Dans une étude publiée par la revue Science, ces chercheurs montrent que les corvidés mobilisent des capacités de navigation et de mémoire spatiale sophistiquées pour parvenir à leurs fins.
Si "les corbeaux sont déjà réputés pour leur intelligence", il est stupéfiant de voir ces aptitudes cognitives "se déployer à une bien plus grande échelle dans la nature", explique à l'AFP Matthias-Claudio Loretto, auteur principal de l'étude.
Cette dernière a été réalisée au coeur du célèbre parc Yellowstone, vaste aire protégée dans l'ouest des Etats-Unis où les loups ont été réintroduits au milieu des années 1990 après 70 ans d'absence.
"Ce travail n'aurait été possible nulle part ailleurs qu'à Yellowstone", assure à l'AFP John Marzluff, professeur en sciences de la faune à l'Université de Washington et co-auteur de l'étude, les espaces ouverts et peu boisés du parc ayant permis d'observer de loin les oiseaux comme les loups.

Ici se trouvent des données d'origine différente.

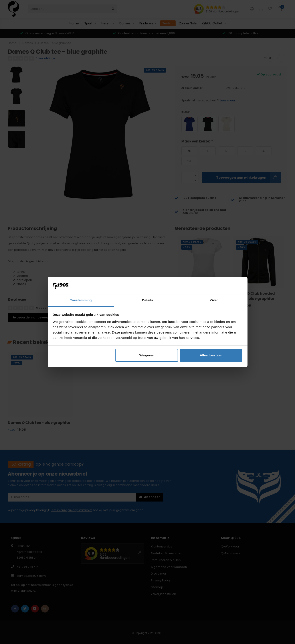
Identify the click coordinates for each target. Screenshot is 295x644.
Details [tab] (148, 300)
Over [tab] (214, 300)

Pour réaliser leur suivi, les chercheurs ont fixé de minuscules balises GPS sur 69 corbeaux, un nombre impressionnant compte tenu de la grande difficulté à capturer ces oiseaux très malins et méfiants.

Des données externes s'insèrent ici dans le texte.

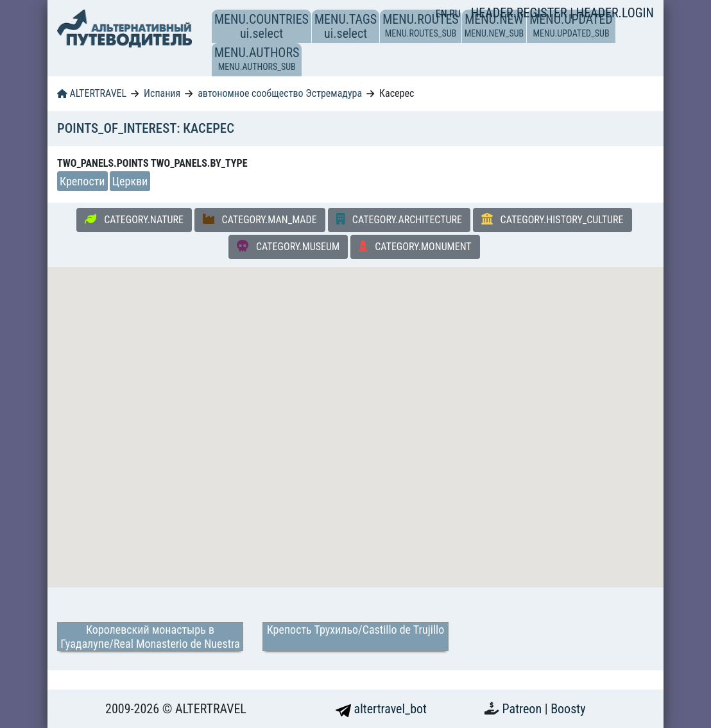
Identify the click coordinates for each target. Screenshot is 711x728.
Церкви (130, 181)
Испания (162, 93)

"Le moindre changement dans leur environnement peut les rendre suspicieux", raconte M. Loretto, spécialiste en biologie comportementale rattaché à l'Université de médecine vétérinaire de Vienne.
L'équipe disposait par ailleurs des données de déplacement de 20 loups du parc équipés de colliers avec balises.
- Carte des ressources -
Sur deux ans et demi d'étude, les chercheurs n'ont relevé qu'un seul cas de corbeau ayant suivi un loup pendant plus d'une heure, alors même que ces corvidés apparaissaient rapidement sur les lieux où une proie venait d'être tuée.
Une analyse approfondie a révélé qu'ils retournaient en réalité aux endroits où les loups attaquent régulièrement leurs proies, suggérant qu'ils avaient élaboré et mémorisé une sorte de carte de ces ressources.
Certains corbeaux parcouraient ainsi jusqu'à 155 kilomètres en une seule journée pour rejoindre des zones où ils semblaient anticiper la présence de carcasses.
Les corbeaux localisent aussi des proies fraîchement tuées grâce à certains signaux, comme par exemple des hurlements de loups. Mais selon les chercheurs, c'est leur mémoire qu'ils activent principalement pour mener cette quête de nourriture.
"Ils maîtrisent des connaissances bien plus vastes que ce que nous pensions possible", insiste John Marzluff, disant avoir été lui-même surpris par cette découverte.
- Loups perdants
Les zones de chasse des loups ne sont pas réparties au hasard, relève Matthias-Claudio Loretto, et se concentrent dans certains secteurs comme des terrains plats ou des vallées ouvertes.
Les corbeaux pourraient donc se souvenir de repas passés ou repérer des signes indirects comme des ossements pour construire leurs cartes mentales.
Si la relation loup-corbeau a pu être décrite dans la culture populaire comme harmonieuse, ces découvertes suggèrent qu'elle est "en réalité assez déséquilibrée", pointe John Marzluff.
"Les corbeaux tirent bien plus profit de cet accord que les loups", selon lui.
Les chercheurs ont en effet observé des loups les repousser à coups de patte, certaines meutes allant même jusqu'à confier à un de leurs membres cette tâche.
Les corbeaux, qui peuvent emporter chacun 200 grammes de viande, sont des voleurs efficaces mais aussi bruyants, et risquent donc d'attirer d'autres charognards, au détriment des loups.
Pour M. Marzluff, cette étude pourrait ouvrir la voie à des recherches sur la manière dont les jeunes corbeaux développent ces connaissances sophistiquées.
"Les corbeaux ont toujours fasciné les hommes", rappelle-t-il, mais "jamais nous n'aurions anticipé qu'ils puissent stocker dans leur cerveau, guère plus grand que notre pouce, des informations couvrant des milliers de kilomètres carrés".
Et de reconnaître: "Nous les avions sous-estimés".